## PROBLEM
Output the records, every one, exactly as given.

## Saved entries
▼

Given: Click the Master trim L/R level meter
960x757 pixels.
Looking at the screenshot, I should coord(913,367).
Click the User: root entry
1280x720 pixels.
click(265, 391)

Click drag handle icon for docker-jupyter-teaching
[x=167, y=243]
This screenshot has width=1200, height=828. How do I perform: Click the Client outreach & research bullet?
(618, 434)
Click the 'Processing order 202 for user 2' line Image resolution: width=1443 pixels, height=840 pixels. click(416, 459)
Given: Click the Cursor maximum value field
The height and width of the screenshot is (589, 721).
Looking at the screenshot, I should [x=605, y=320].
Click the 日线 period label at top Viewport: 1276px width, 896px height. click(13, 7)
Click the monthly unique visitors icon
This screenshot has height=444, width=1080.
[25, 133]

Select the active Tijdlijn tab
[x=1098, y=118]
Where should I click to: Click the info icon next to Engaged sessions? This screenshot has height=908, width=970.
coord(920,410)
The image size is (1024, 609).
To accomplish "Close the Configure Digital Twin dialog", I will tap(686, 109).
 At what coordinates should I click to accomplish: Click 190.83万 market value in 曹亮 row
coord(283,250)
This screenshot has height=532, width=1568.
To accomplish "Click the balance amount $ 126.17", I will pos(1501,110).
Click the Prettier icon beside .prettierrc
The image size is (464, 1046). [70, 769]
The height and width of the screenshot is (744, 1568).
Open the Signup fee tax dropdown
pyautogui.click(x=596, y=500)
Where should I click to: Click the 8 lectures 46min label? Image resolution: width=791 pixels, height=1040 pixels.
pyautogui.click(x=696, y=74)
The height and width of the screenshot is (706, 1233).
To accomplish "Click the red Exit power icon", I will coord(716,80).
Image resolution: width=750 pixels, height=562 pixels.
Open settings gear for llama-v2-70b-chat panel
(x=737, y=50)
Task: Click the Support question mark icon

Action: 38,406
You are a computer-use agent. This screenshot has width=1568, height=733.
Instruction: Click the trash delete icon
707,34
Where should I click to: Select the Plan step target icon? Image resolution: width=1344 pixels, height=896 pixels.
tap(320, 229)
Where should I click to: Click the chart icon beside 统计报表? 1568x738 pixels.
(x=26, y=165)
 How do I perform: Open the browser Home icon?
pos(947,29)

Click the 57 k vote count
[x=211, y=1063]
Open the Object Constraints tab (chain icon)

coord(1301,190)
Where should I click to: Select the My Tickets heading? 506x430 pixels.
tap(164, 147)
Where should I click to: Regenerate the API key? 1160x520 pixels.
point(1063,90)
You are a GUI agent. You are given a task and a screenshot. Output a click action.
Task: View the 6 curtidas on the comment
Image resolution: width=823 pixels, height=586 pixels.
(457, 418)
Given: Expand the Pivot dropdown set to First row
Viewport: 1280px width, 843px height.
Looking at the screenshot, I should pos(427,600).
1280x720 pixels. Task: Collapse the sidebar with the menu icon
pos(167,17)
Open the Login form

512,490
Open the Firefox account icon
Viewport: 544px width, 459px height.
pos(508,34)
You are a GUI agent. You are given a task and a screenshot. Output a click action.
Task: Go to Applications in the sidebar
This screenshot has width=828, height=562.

▲

## ANSWER TO THIS TASK
Given: Click the Master trim L/R level meter
960x757 pixels.
Looking at the screenshot, I should coord(913,367).
Click the User: root entry
1280x720 pixels.
click(265, 391)

Click drag handle icon for docker-jupyter-teaching
[x=167, y=243]
This screenshot has width=1200, height=828. How do I perform: Click the Client outreach & research bullet?
(618, 434)
Click the 'Processing order 202 for user 2' line Image resolution: width=1443 pixels, height=840 pixels. click(416, 459)
Given: Click the Cursor maximum value field
The height and width of the screenshot is (589, 721).
Looking at the screenshot, I should [x=605, y=320].
Click the 日线 period label at top Viewport: 1276px width, 896px height. click(13, 7)
Click the monthly unique visitors icon
This screenshot has height=444, width=1080.
[25, 133]

Select the active Tijdlijn tab
[x=1098, y=118]
Where should I click to: Click the info icon next to Engaged sessions? This screenshot has height=908, width=970.
coord(920,410)
The image size is (1024, 609).
To accomplish "Close the Configure Digital Twin dialog", I will tap(686, 109).
 At what coordinates should I click to accomplish: Click 190.83万 market value in 曹亮 row
coord(283,250)
This screenshot has height=532, width=1568.
To accomplish "Click the balance amount $ 126.17", I will pos(1501,110).
Click the Prettier icon beside .prettierrc
The image size is (464, 1046). [70, 769]
The height and width of the screenshot is (744, 1568).
Open the Signup fee tax dropdown
pyautogui.click(x=596, y=500)
Where should I click to: Click the 8 lectures 46min label? Image resolution: width=791 pixels, height=1040 pixels.
pyautogui.click(x=696, y=74)
The height and width of the screenshot is (706, 1233).
To accomplish "Click the red Exit power icon", I will coord(716,80).
Image resolution: width=750 pixels, height=562 pixels.
Open settings gear for llama-v2-70b-chat panel
(x=737, y=50)
Task: Click the Support question mark icon

Action: 38,406
You are a computer-use agent. This screenshot has width=1568, height=733.
Instruction: Click the trash delete icon
707,34
Where should I click to: Select the Plan step target icon? Image resolution: width=1344 pixels, height=896 pixels.
tap(320, 229)
Where should I click to: Click the chart icon beside 统计报表? 1568x738 pixels.
(x=26, y=165)
 How do I perform: Open the browser Home icon?
pos(947,29)

Click the 57 k vote count
[x=211, y=1063]
Open the Object Constraints tab (chain icon)

coord(1301,190)
Where should I click to: Select the My Tickets heading? 506x430 pixels.
tap(164, 147)
Where should I click to: Regenerate the API key? 1160x520 pixels.
point(1063,90)
You are a GUI agent. You are given a task and a screenshot. Output a click action.
Task: View the 6 curtidas on the comment
Image resolution: width=823 pixels, height=586 pixels.
(457, 418)
Given: Expand the Pivot dropdown set to First row
Viewport: 1280px width, 843px height.
Looking at the screenshot, I should pos(427,600).
1280x720 pixels. Task: Collapse the sidebar with the menu icon
pos(167,17)
Open the Login form

512,490
Open the Firefox account icon
Viewport: 544px width, 459px height.
pos(508,34)
You are a GUI agent. You are given a task and a screenshot. Output a click action.
Task: Go to Applications in the sidebar
This screenshot has width=828, height=562.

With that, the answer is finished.